Minha religião


Marcus Vinicius Batista

Levantei apressado. Tinha perdido a hora. Deve ter sido a insônia, que insistiu em ficar até às três da manhã. Ainda bem que tinha deixado pronta, na sala, a roupa da missa.

Hoje é dia de rezar. Caminhei as dez quadras preocupado porque perderia parte da oração. Pela fé, madrugo sem reclamar, chego ao templo sem tomar café, ansioso para conhecer a nova casa do Senhor.

Quando virei a esquina, escutei o falatório. Muitos louvavam à Ele, pulavam e corriam diante do evangelho. O culto era a céu aberto. Senhoras observavam do ponto de ônibus.

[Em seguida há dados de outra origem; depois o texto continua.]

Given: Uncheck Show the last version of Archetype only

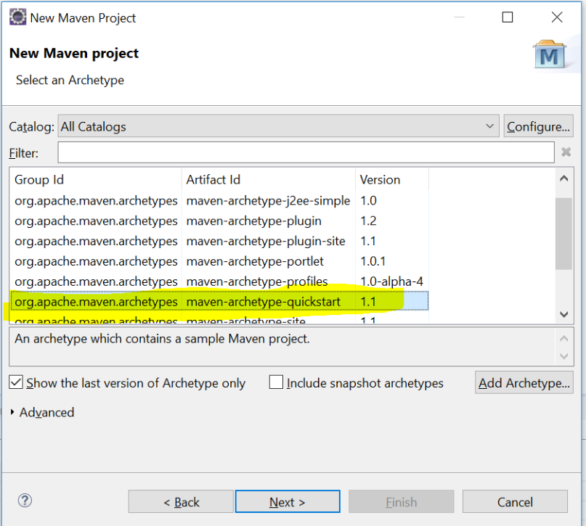Looking at the screenshot, I should click(16, 382).
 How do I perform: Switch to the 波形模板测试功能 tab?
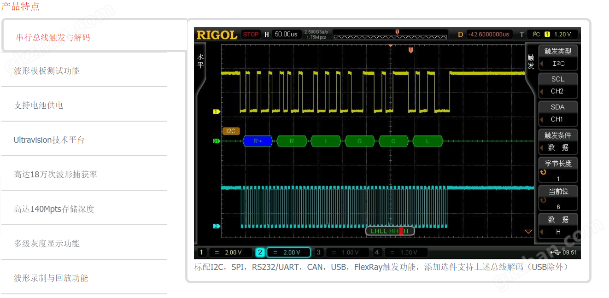[47, 70]
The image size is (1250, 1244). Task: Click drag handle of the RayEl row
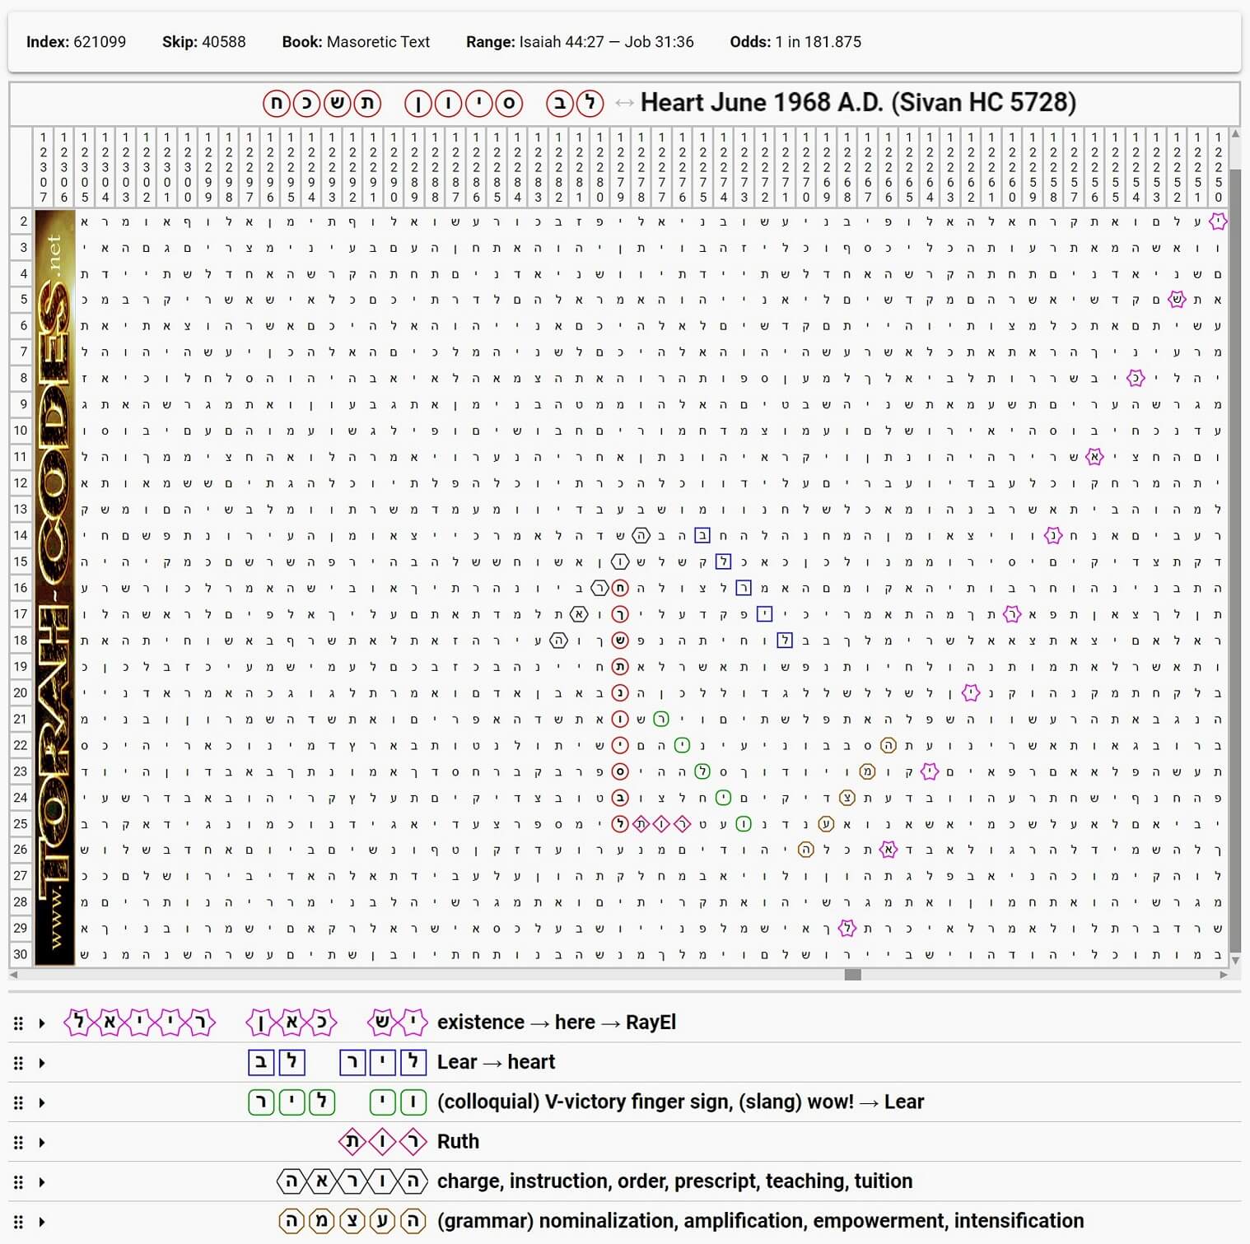pos(18,1023)
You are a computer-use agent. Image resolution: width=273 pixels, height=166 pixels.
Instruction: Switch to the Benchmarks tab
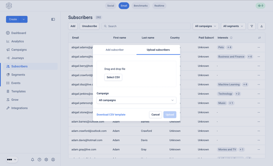pos(141,6)
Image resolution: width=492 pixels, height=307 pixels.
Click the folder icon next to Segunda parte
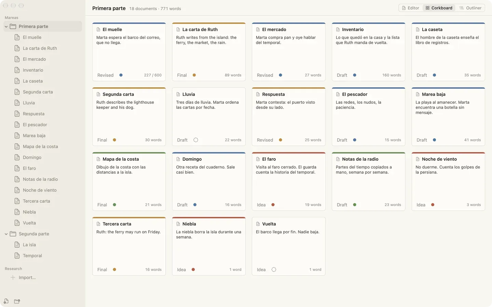click(x=13, y=234)
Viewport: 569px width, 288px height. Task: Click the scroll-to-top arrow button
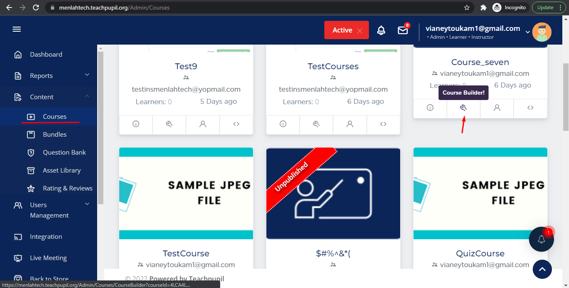542,269
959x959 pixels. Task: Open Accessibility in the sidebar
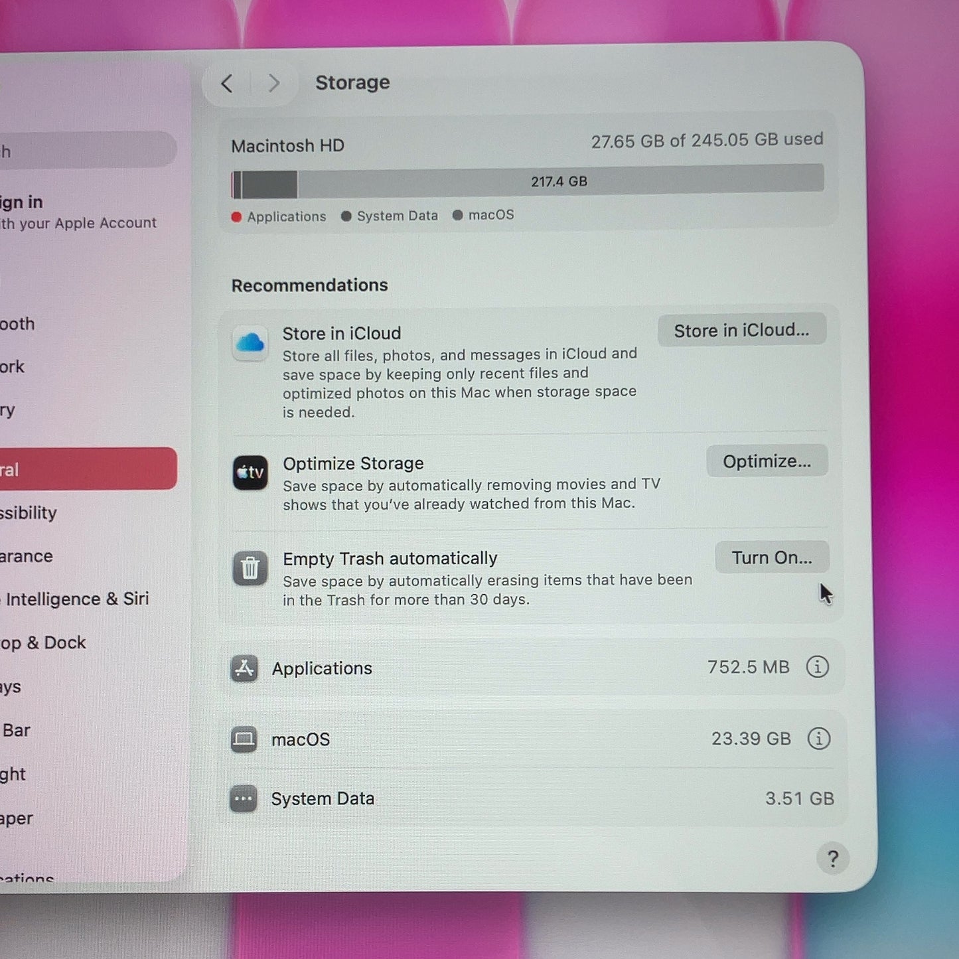(29, 513)
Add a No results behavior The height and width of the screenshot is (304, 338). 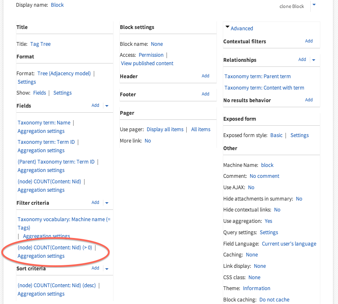tap(309, 100)
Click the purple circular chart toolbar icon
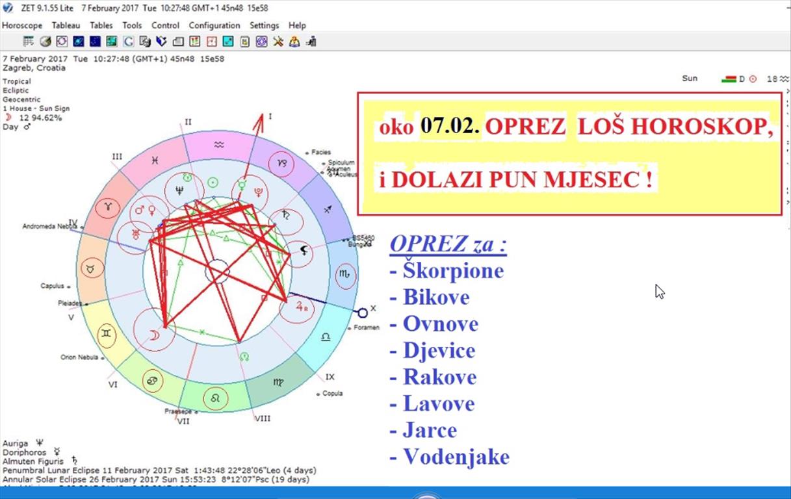The height and width of the screenshot is (499, 791). coord(62,42)
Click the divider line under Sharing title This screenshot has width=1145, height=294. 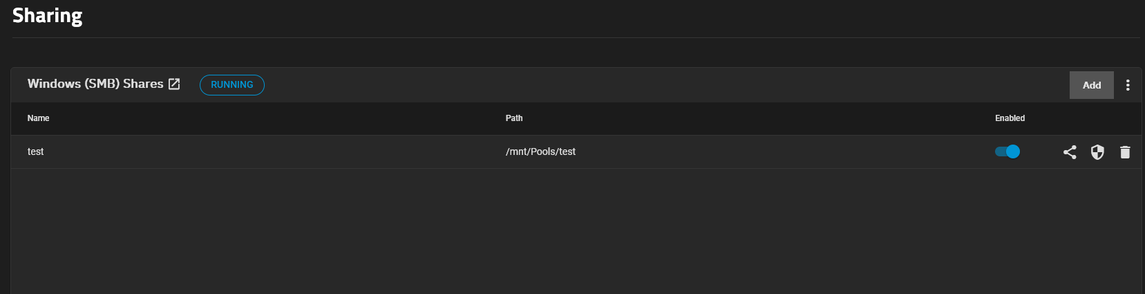576,37
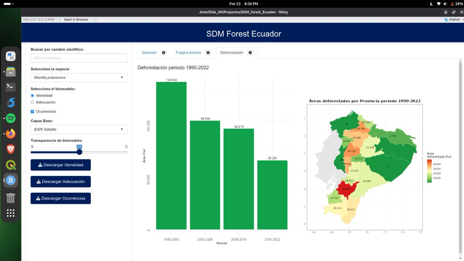This screenshot has height=261, width=464.
Task: Select the Idoneidad radio button
Action: click(x=32, y=95)
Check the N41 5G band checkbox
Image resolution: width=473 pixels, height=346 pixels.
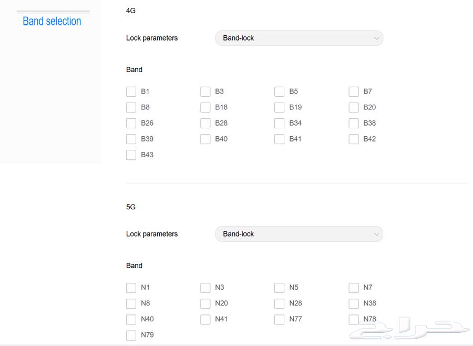tap(205, 319)
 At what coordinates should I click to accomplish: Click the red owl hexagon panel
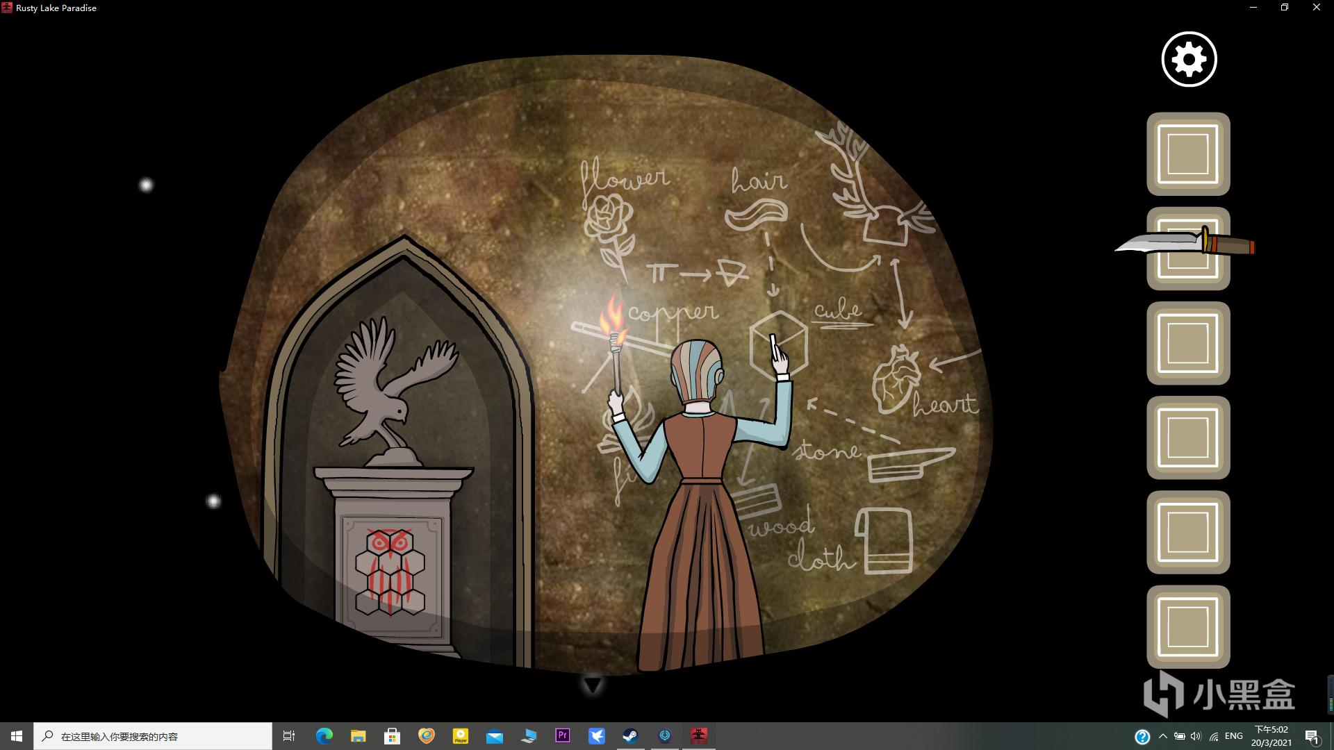390,572
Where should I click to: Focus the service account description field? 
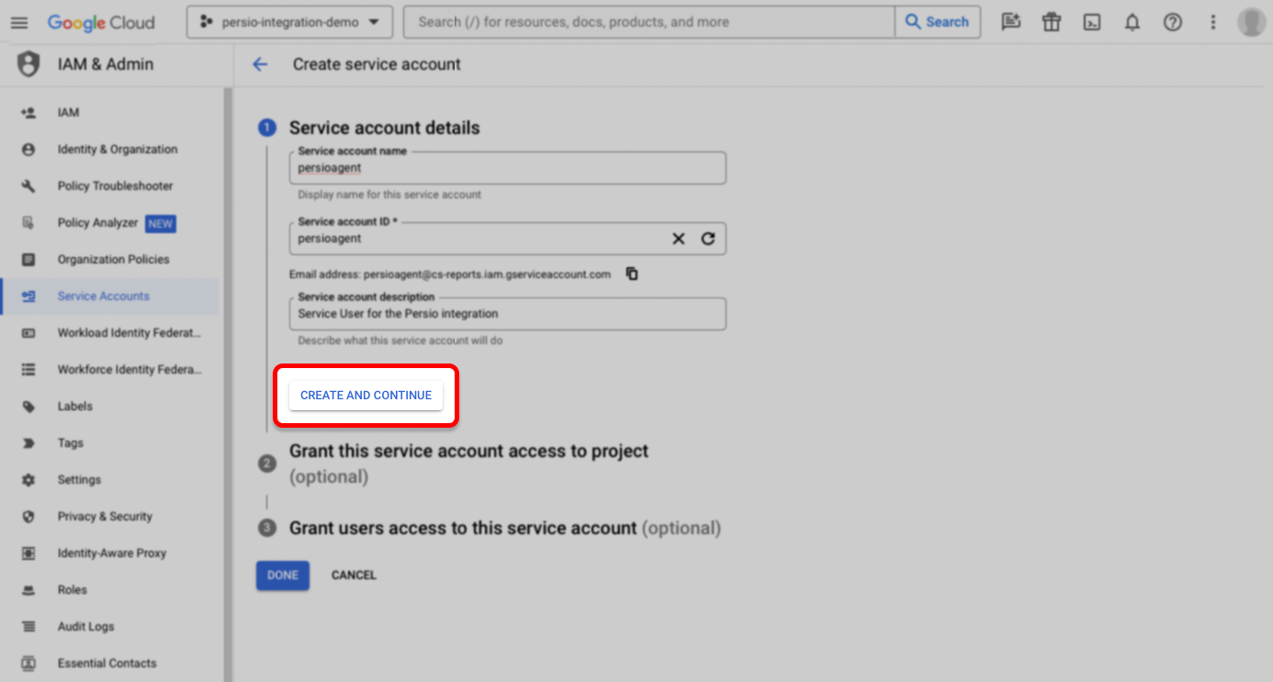(507, 314)
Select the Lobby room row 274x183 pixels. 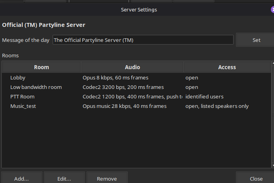[x=136, y=78]
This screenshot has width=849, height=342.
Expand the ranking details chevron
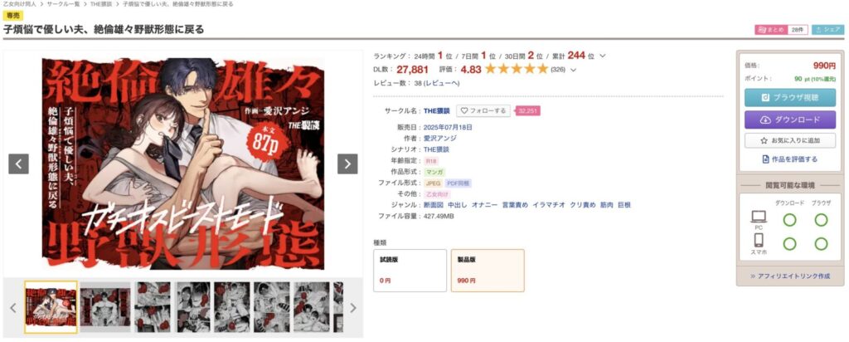click(x=604, y=56)
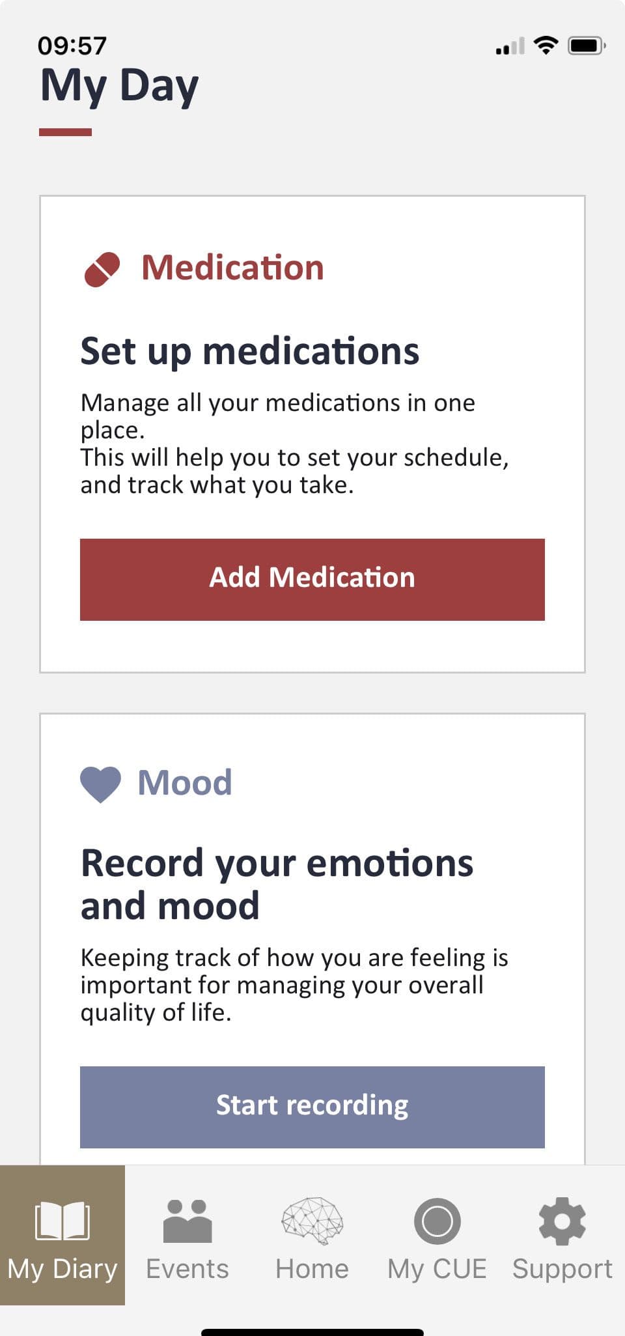Tap the battery status icon
The image size is (625, 1336).
587,46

Três operários assistiam e conversavam sobre a palavra ali pregada.

Motoristas de carros, passageiros de ônibus aproveitavam o semáforo vermelho, na avenida Afonso Pena, para dialogar com os fiéis. Um ajudante de caminhão de refrigerantes começou a narrar um trecho da celebração. Sorria e vibrava com a força da palavra àquela hora da manhã.

O diácono Carlos Júlio, um dos comandantes do culto, acenava de volta, agradecendo pela simpatia e pela demonstração de credo e solidariedade. Aliás, a ideia de levantar uma nova casa de oração foi dele, junto com o irmão - de fé e de sangue - Gabriel.

Éramos cerca de 20 fiéis, número impressionante para a cerimônia de estreia, ainda mais às 7h30 de sexta-feira. O amor à Deus era tamanho que a hóstia, de formato arredondado, passava de pé em pé em comunhão. Apenas três sujeitos foram escolhidos para apanhá-la com as mãos. Pecadores ou privilegiados, eu não sei. Orgulho-me de ser um deles.

Apanhar a hóstia com as mãos significa, pela liturgia, deitar ao solo para agradecer as oferendas. Em outras situações, caímos ao chão para exorcizar o mal que nos acompanha. Dizem que se trata de sacrifício, pois nunca vamos protagonizar o culto. Nosso trabalho é manter nossos irmãos esperançosos pela vitória, escrita em tinta branca na grama, ainda que sintética, enquanto afastamos os adversários da palavra sagrada.

O pastor Lalá, o líder da congregação, apenas acompanhava de fora. Sábio, ele prefere observar com a serenidade de quem, aos 81 anos, carrega nos braços as experiências únicas de conviver com príncipes e reis por conta da religião.

Alguns do fiéis eu conheci hoje. Ainda desconheço os nomes de uns três ou quatro. De fato, nomes parecem secundários diante das lições religiosas, demarcadas em minutos e capaz de nos unir em torno Dele. A doutrina é relativamente simples, mas não dogmática. Como qualquer outra, possui um livro de ouro, com 17 mandamentos, porém sujeitos a interpretações em casos duvidosos.

Nossa religião não segrega - sei que todas pregam o mesmo discurso -, mas os fatos estão aí para empreender o milagre. Brancos, negros, altos, baixos, ricos e pobres, adeptos de outras formas de fé, todas - dentro do templo - tem a mesma função. Sem cargos, sem hierarquia, sem disputas obsessivas de poder.

O culto é rigoroso em certos aspectos. Talvez seria melhor dizer disciplinador. A celebração acabou às 8h30 em ponto. Todos devem seguir a rotina de trabalho, de crença na salvação. Antes, contudo, era a hora de dividir o líquido que simboliza a confraternização entre os homens. Hoje, não era hora nem lugar para o tradicional vinho. A fé foi renovada da mesma maneira, com sucos e água. Na mesa, o milagre da multiplicação das maçãs.

Sai do templo cansado, mais por responsabilidade minha, mas renovado pelas palavras do Deus-Bola e ansioso pelo culto da próxima sexta-feira. Apenas lamento que não posso comparecer a outros horários de pregação, mas sigo louvando minha religião desde que me conheço por gente.

Encontrei a palavra do Senhor e sua ressurreição no Templo do Futebol. Aleluia!!!